Politische Partizipation: Gleichstellung noch in weiter Ferne

16.08.2022

Auch wenn Frauen und Männer in der Schweiz die gleichen politischen Rechte besitzen, sind die Politik und ihre Institutionen nach wie vor stark von Männern und ihren Verhaltensweisen geprägt. Das hat Konsequenzen für die Beteiligung von Frauen an den politischen Prozessen – insbesondere von Frauen of Colour wie auch trans, inter und nicht-binären Personen. Sie sind in Machtpositionen häufig untervertreten und haben weniger Möglichkeiten, politische Entscheidungen zu beeinflussen.

Eines der wichtigsten Ziele von nationalen und internationalen feministischen Bewegungen war und ist – neben der unabhängigen materiellen Existenzsicherung – immer auch der Kampf um die politische Partizipation. Die gleichberechtigte Mitgestaltung der gesellschaftlichen Verhältnisse ist für die Umsetzung anderer Gleichstellungsforderungen zentral.

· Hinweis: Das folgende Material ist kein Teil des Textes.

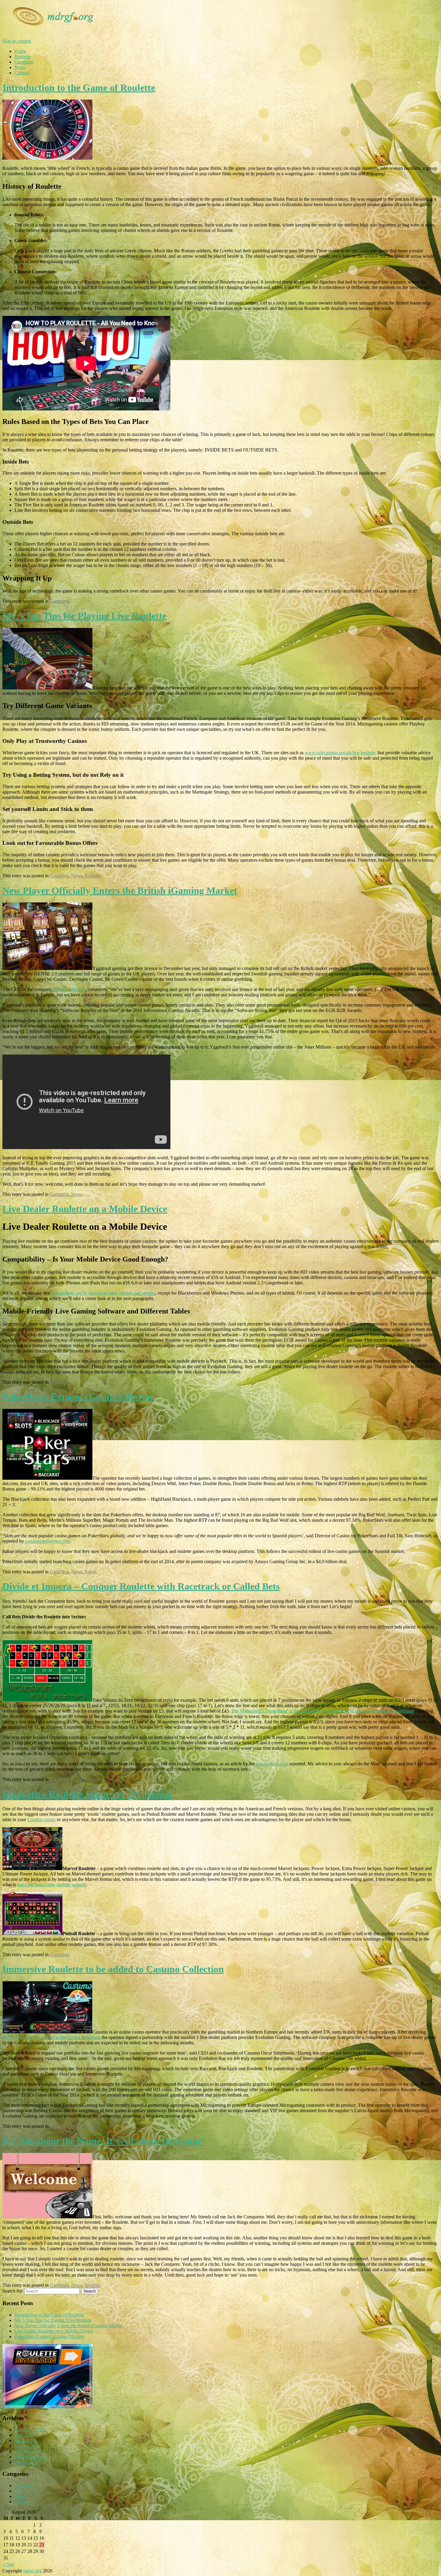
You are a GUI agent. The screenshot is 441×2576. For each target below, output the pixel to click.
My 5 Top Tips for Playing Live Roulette (84, 615)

Trotz langjähriger Bemühungen ist die Beteiligungsquote von Frauen an politischen Entscheidungsprozessen jedoch immer noch deutlich tiefer als diejenige der Männer – patriarchale und sexistische Strukturen erschweren ihnen den Zugang zur politischen Partizipation. Das wird durch den Frauenanteil in politischen Ämtern und anderen politischen Entscheidungsgremien besonders deutlich: Im Jahr 2020 machten Frauen in nationalen Parlamenten weltweit nur rund 25 Prozent aus. Auch in der Schweiz bietet sich kein anderes Bild.

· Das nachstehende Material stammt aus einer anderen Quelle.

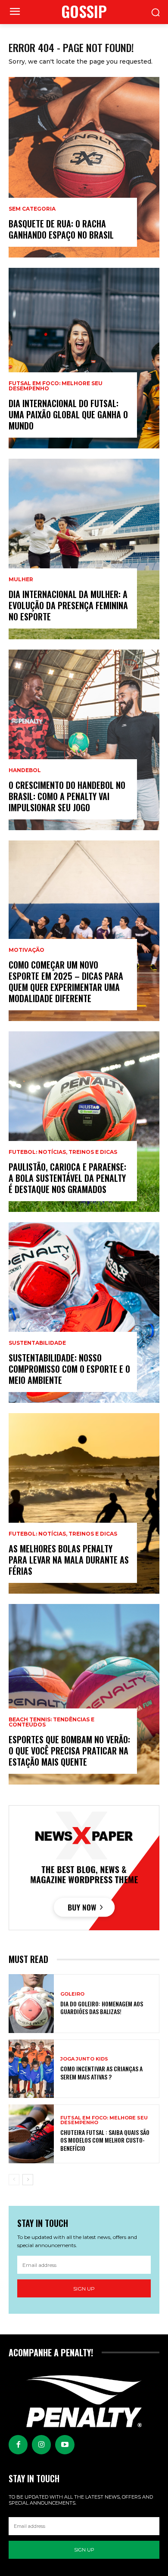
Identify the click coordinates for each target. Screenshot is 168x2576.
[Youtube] (64, 2444)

Gender Gap in der politischen Repräsentation

Die formalen politischen Rechte – das Stimmrecht, das aktive und passive Wahlrecht sowie das Referendums- und Initiativrecht – sind in der Bundesverfassung (Artikel 34 BV) und dem Bundesgesetz über die politischen Rechte verankert. Zudem garantiert Artikel 8 Absatz 3 der Bundesverfassung explizit die Gleichberechtigung von Frau und Mann und verbietet in Absatz 2 die Diskriminierung aufgrund des Geschlechts. Formal sind Frauen und Männer demnach politisch gleichgestellt, wobei die rechtlichen und politischen Auseinandersetzungen rund um die Anerkennung der Gleichstellung bis Anfang der neunziger Jahre dauerten.

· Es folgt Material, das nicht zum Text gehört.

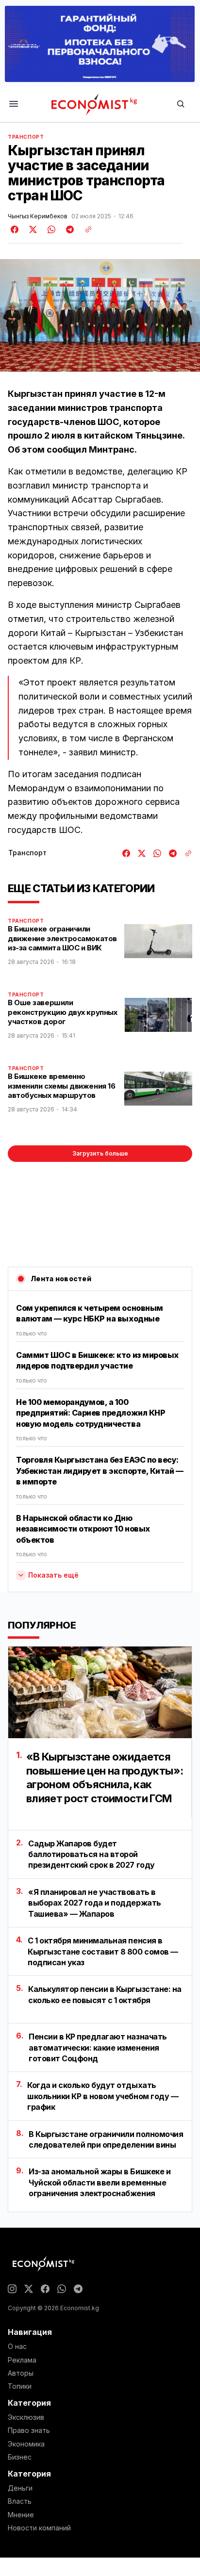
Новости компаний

Die politische Partizipation geht jedoch weit über das blosse Stimm- und Wahlrecht hinaus. Besonders deutlich zeigt sich das Gleichstellungsdefizit in der Politik an der mangelnden Repräsentation. Obwohl die Frauen in der Schweiz 53 Prozent der Stimmbevölkerung ausmachen, liegt der ihr Anteil in politischen Gremien bei nur etwa einem Drittel. Im Nationalrat beträgt der Frauenanteil aktuell rund 42 Prozent (2017: 32% 2011: 29%; 2006: 29%) und im Ständerat 26.1 Prozent (2017: 15.2 %, 2011 bei 19.6%; 2006 bei 23.9%). Die Repräsentation von Frauen in den Kantonsparlamenten, den kantonalen Regierungen und in den Gemeinden liegt deutlich tiefer. In den kantonalen Parlamenten sind Frauen im Jahr 2022 mit durchschnittlich 33 Prozent (2017: 27.1, 2012: 25.1%; 2007: 26%) und in der kantonalen Exekutive mit 27.3 Prozent (2017: 23.4%, 2012: 23.7%; 2007: 20.5%) vertreten.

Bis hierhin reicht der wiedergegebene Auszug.